Corrie’s heart warmed, soaring with elation. She’d finally opened her heart to someone else and they’d reciprocated.
“But,” he continued, sending a sinking knot into her stomach, “we can’t be together. I’m not the man you think I am. You deserve better.”
He pulled away from her, leaving an emptiness in her arms.
“That’s not true,” she said. “Ford, I know you. The real you.”
“I wish that were true.”
“Then tell me.”
“Corrie, please don’t make this any harder than it already is,” he said, his voice exasperated.
“Harder? Ford, you’re literally breaking my heart right now,” she said, her voice shaking. “Why are you doing this? Why are you pushing me away when a few hours ago you were pulling me closer? What happened between then and now?”
“I’ll tell you everything tomorrow. At the airport on our way back to the US.”

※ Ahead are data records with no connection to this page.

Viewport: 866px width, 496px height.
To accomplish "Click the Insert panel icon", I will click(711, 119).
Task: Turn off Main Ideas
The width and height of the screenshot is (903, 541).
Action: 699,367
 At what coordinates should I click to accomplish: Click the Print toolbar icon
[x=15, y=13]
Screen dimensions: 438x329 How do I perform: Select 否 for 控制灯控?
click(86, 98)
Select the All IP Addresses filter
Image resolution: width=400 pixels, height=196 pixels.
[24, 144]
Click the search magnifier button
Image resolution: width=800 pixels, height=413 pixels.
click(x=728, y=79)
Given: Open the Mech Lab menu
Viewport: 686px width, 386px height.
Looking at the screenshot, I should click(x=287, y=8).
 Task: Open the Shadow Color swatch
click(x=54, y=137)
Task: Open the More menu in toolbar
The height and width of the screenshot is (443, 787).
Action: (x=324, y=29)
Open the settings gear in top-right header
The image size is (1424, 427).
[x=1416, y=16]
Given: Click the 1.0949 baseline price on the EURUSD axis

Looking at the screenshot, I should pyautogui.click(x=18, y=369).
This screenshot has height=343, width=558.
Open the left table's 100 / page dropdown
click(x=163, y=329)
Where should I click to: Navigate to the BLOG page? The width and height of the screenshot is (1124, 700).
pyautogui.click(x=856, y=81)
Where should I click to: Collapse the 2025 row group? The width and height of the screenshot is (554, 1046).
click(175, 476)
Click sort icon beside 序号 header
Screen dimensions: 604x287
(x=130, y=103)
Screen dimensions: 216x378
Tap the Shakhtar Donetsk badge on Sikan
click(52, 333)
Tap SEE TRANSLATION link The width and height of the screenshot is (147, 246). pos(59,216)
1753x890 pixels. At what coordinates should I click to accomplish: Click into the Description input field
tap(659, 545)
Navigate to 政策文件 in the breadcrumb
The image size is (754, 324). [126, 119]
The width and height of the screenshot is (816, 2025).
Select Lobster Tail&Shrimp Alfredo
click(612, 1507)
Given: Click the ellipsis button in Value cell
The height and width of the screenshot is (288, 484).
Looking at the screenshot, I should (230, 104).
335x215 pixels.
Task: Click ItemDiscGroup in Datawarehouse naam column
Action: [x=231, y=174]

“The airport?” She cocked back her head and stared at him incredulously. “Ford, no. Whatever it is, I want to know now. There’s no reason this has to wait.”
“Yes, there is. Because once I tell you, you’re never going to want to speak to me or see me again.”
“So instead you’re going to leave me to fret about it all night? How can that be better?”
“It just is.”
“But how?”
“Corrie, let it go.”
“No, Ford, I can’t let it go. I have to know now because . . . because . . . because I’m in love with you!” she blurted out.
Silence fell over the tent as they both froze. He then hung his head and spoke. “Please don’t say that.”
A lump formed in Corrie’s throat. Thirty-five years of her life, and the first time she tells someone other than a family member that she loves them, the response is please don’t say that? So that was what it felt like when men told her they loved her and she didn’t reciprocate.